## Work to complete:
Copied exactly and without pictures, the lines from the beginning of the entries through the one that holds "Cookie Policy (40, 2401)" should form the entire reply.

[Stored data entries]
((
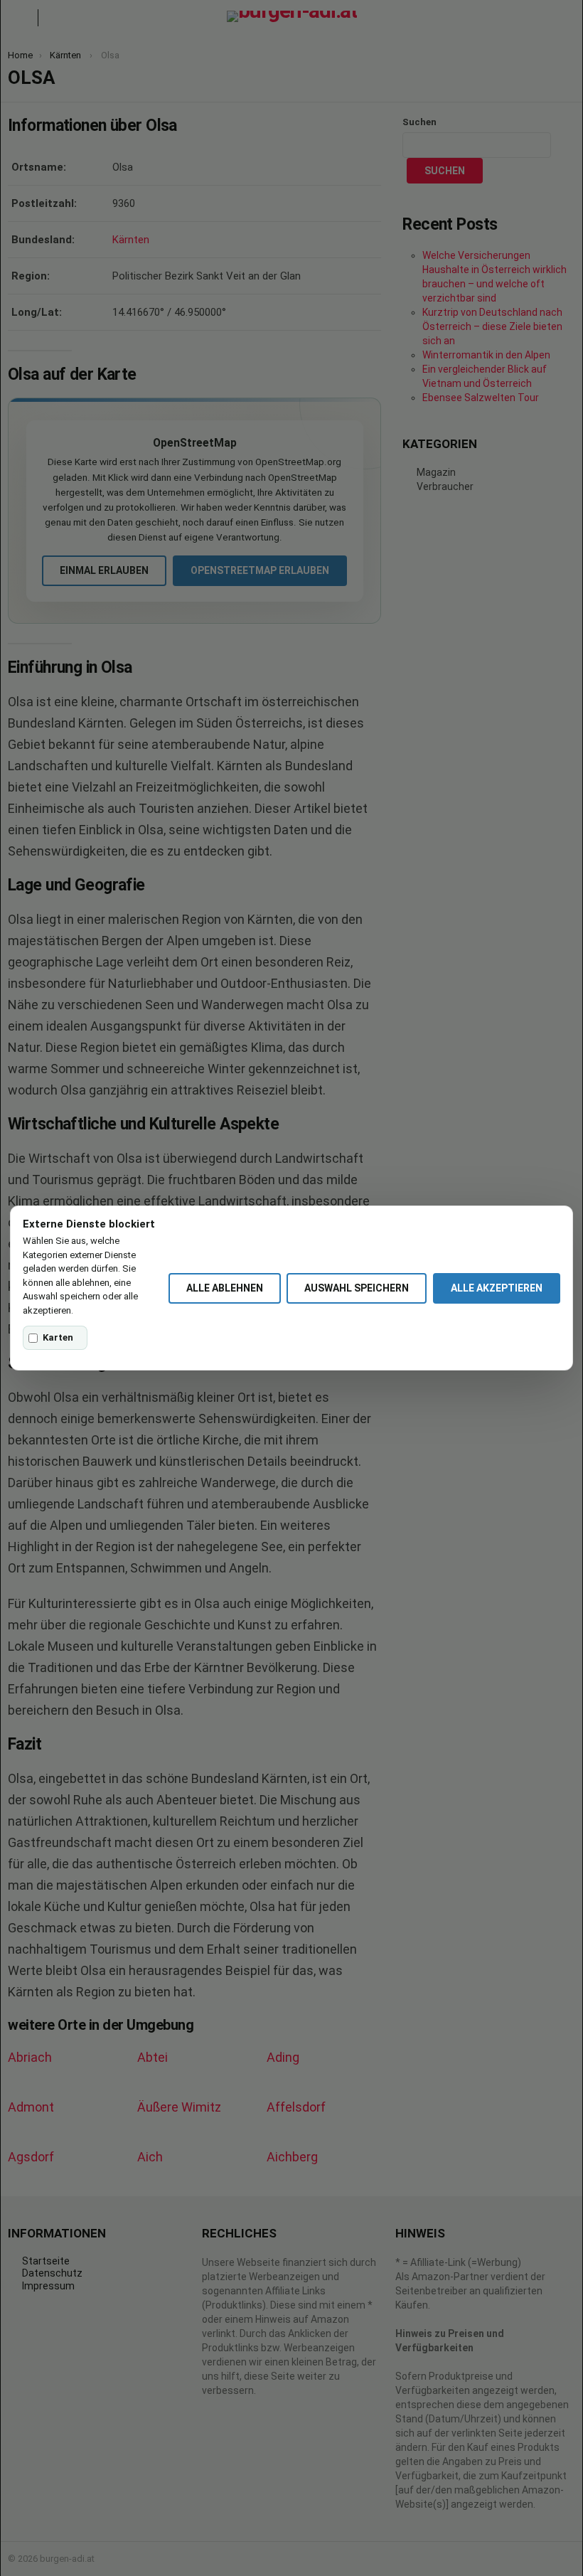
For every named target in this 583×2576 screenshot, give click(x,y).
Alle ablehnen (224, 1288)
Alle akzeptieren (496, 1288)
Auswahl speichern (356, 1288)
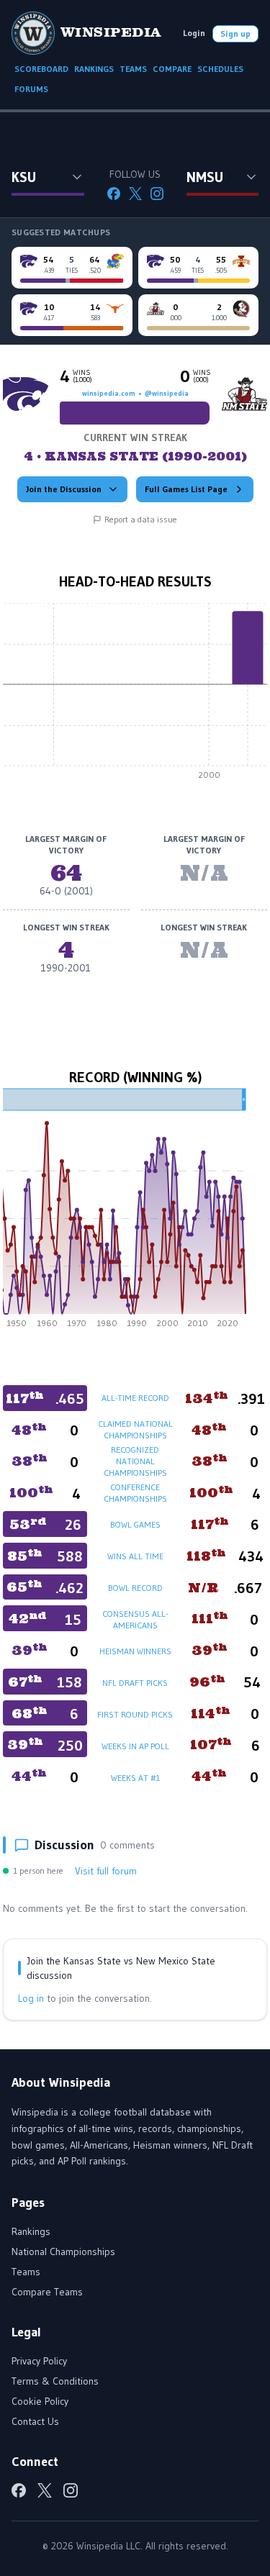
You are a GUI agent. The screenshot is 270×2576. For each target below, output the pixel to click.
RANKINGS (94, 68)
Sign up (235, 33)
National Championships (63, 2251)
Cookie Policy (40, 2401)
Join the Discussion (64, 489)
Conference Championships (135, 1493)
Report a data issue (140, 519)
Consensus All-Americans (135, 1619)
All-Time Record (135, 1397)
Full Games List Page (186, 489)
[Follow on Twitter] (135, 193)
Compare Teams (47, 2291)
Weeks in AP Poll (135, 1746)
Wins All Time (135, 1556)
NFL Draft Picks (135, 1682)
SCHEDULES (220, 68)
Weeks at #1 (135, 1777)
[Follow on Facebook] (113, 193)
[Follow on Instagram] (156, 193)
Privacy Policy (39, 2360)
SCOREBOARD (41, 68)
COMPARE (172, 68)
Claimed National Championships (135, 1429)
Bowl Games (135, 1524)
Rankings (31, 2231)
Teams (26, 2271)
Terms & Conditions (55, 2381)
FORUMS (31, 88)
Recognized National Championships (135, 1461)
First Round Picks (135, 1714)
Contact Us (35, 2421)
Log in (31, 1998)
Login (194, 32)
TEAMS (133, 68)
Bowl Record (135, 1587)
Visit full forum (106, 1870)
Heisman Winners (135, 1651)
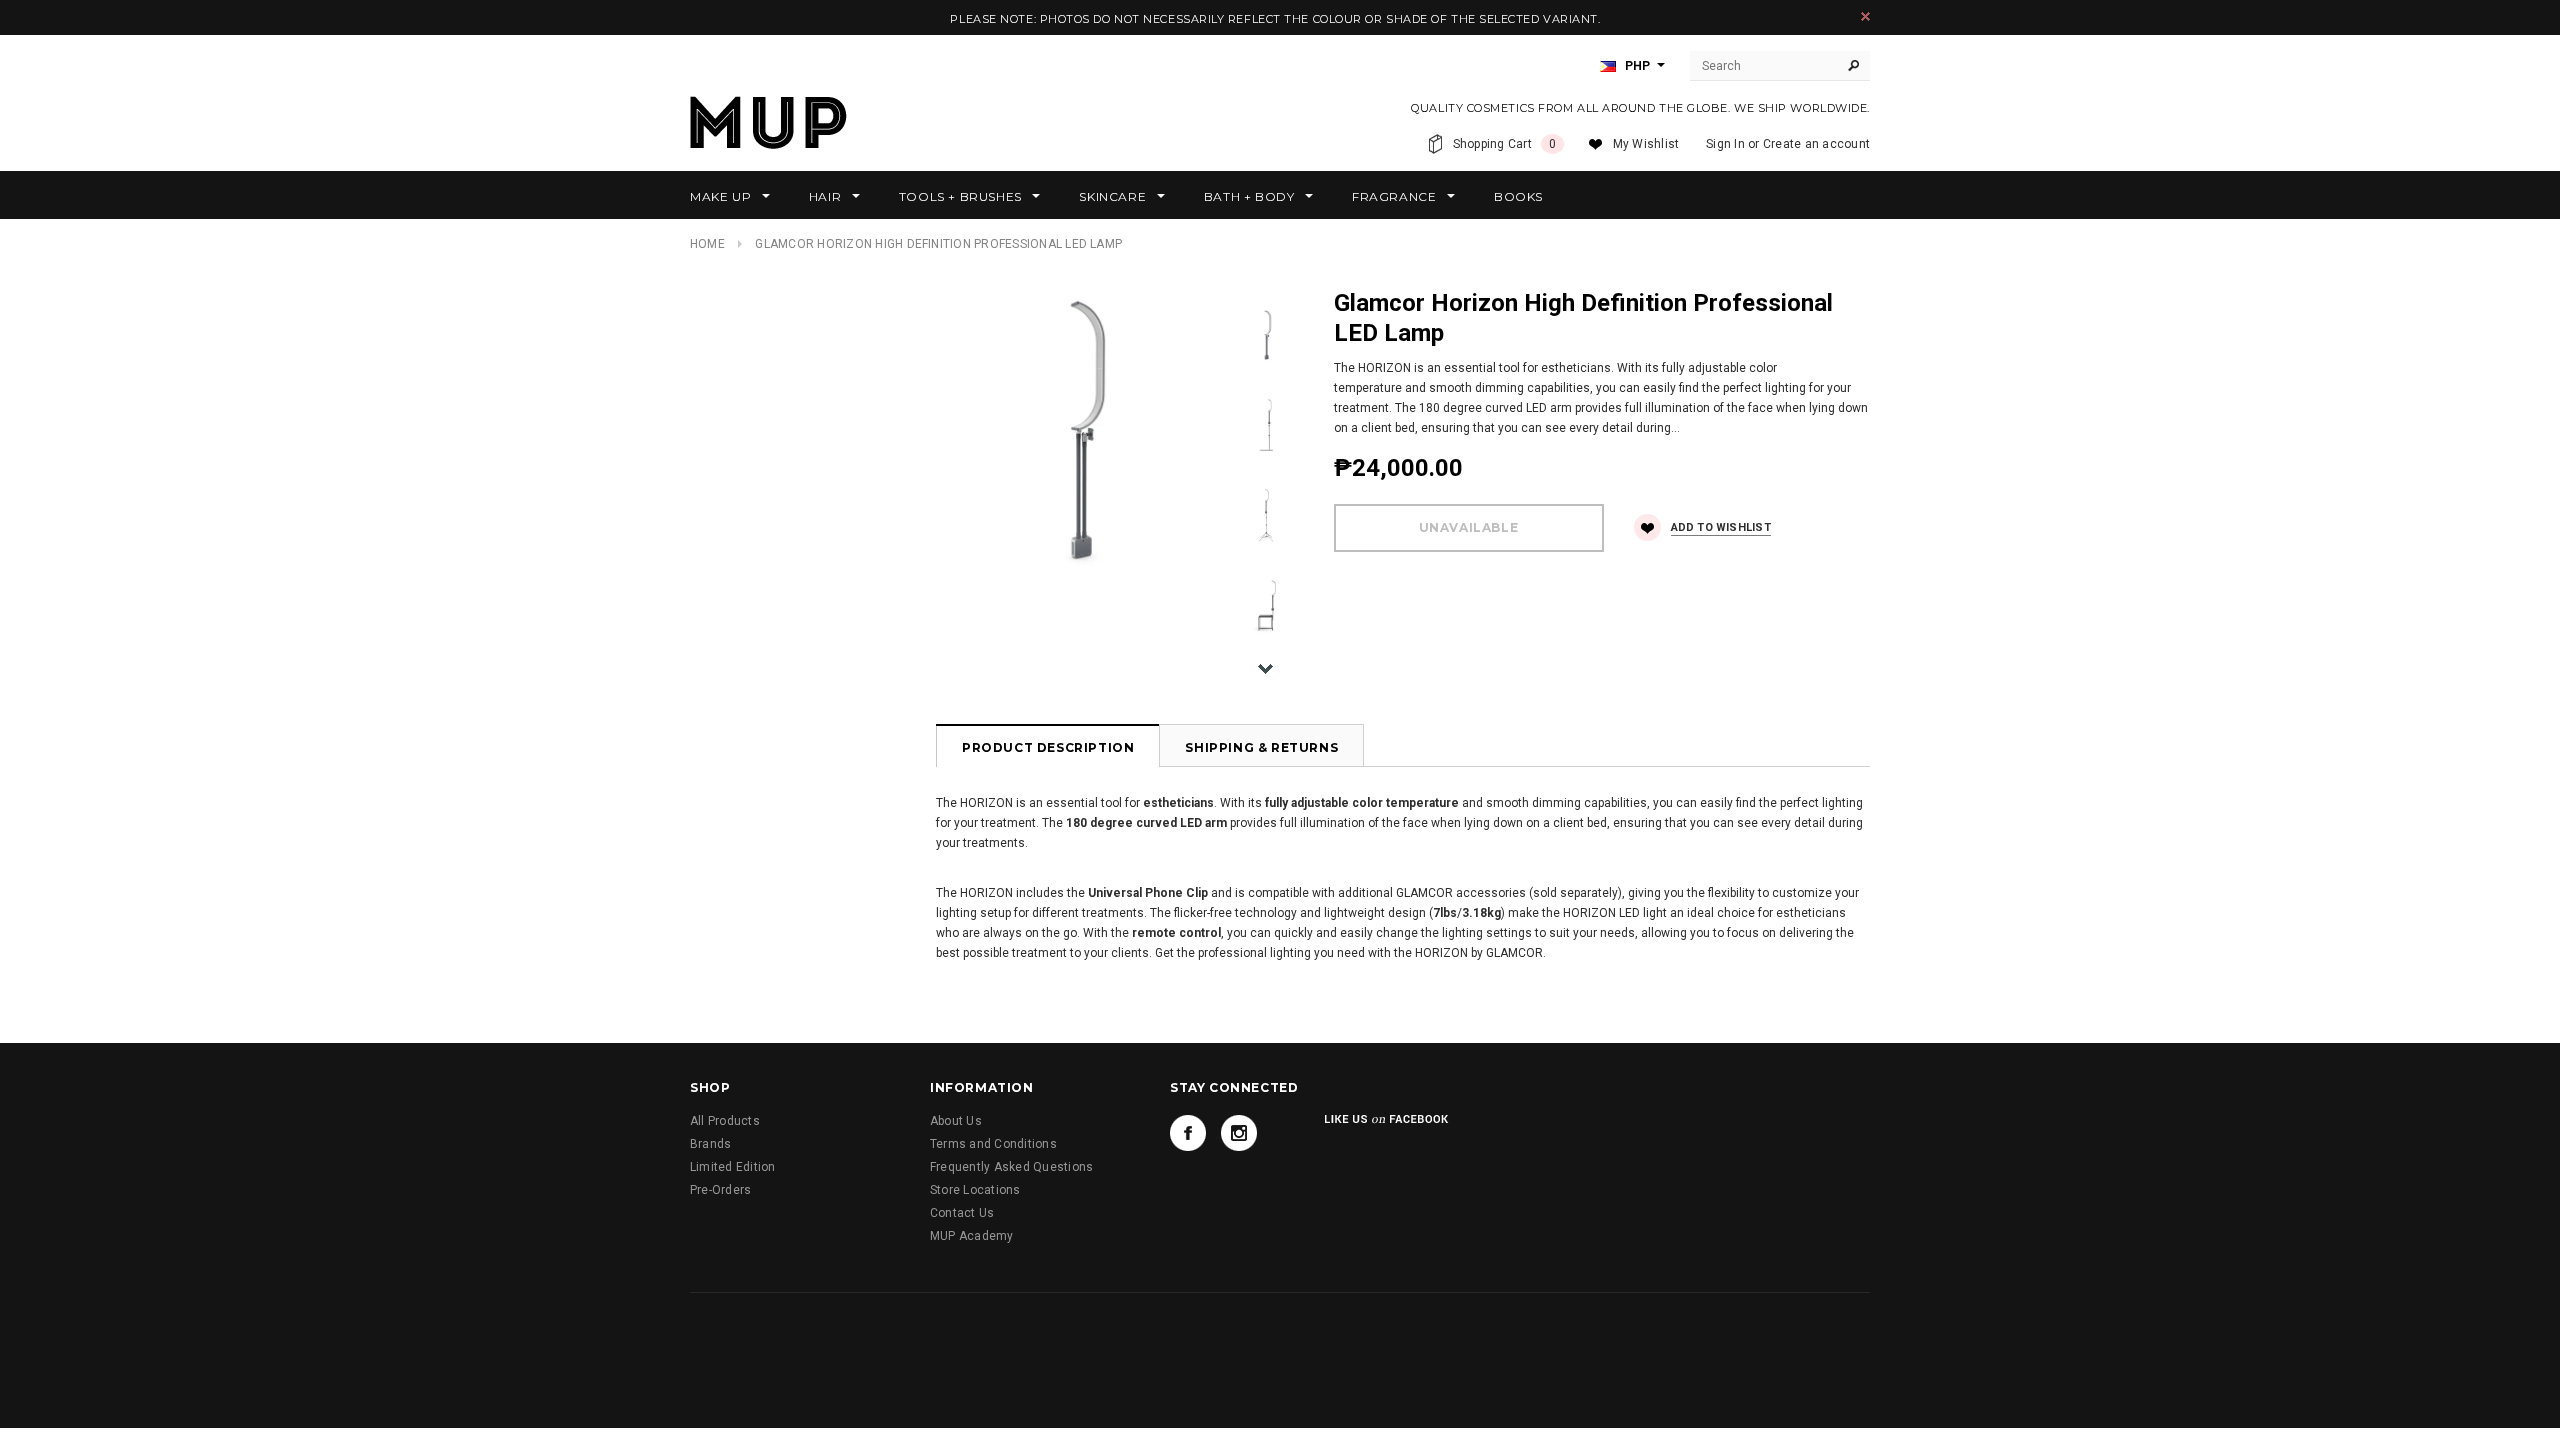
))
## Solution for this problem:
For every named target in this 583×2576 screenshot, give click(x,y).
Alle ablehnen (224, 1288)
Alle akzeptieren (496, 1288)
Auswahl speichern (356, 1288)
You are a GUI agent. The screenshot is 270×2576. For each target below, output the pixel to click.
RANKINGS (94, 68)
Sign up (235, 33)
National Championships (63, 2251)
Cookie Policy (40, 2401)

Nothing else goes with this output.